Discovering residues with abundance score substitution profiles non-typical for their structural environment. Each datapoint in the plots corresponds to a single residue coloured by its wild-type structure environment type and for which we calculated RMSDexposed and RMSDburied. Solvent-exposed residues (blue) are expected to have RMSDexposed < RMSDburied and thus appear below the plot diagonals, while the opposite is true for buried residues (yellow). Blue datapoints falling above the diagonal thus correspond to solvent-exposed residues with substitution profiles most similar to the average profile of buried residue, and yellow datapoints below the diagonal represent buried residues with substitution profiles relatively similar to the average profile of exposed residues. We quantified the extent to which buried and exposed residues respectively satisfy RMSDburied < RMSDexposed and RMSDexposed < RMSDburied by calculating the balanced classification accuracy (Acc.) per dataset. Data is only shown for residues with a least five measured abundance scores.

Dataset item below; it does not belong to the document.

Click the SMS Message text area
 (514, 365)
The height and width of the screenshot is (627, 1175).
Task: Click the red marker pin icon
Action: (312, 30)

Protein structures with solvent-exposed residues found to have a smaller RMSDburied than RMSDexposed shown in dark orange. To make the results easier to interpret visually, only residues with a difference between RMSDexposed and RMSDburied larger than 0.05 are coloured orange here. NUDT15 and ASPA are shown as homodimers, but the exposed residues discovered in the analysis are shown for only one of the monomers in the complexes.

Overview of structure and sequence data used for analysis. Protein sequences are given by their UniProt identifiers and crystal structure input files (Lee et al., 1999; Wu et al., 2007; Wester et al., 2004; Carter et al., 2015; Le Coq et al., 2008; Kumar et al., 2015) by their PDB identifiers. We used the PDB file chains and residues noted in the last two columns.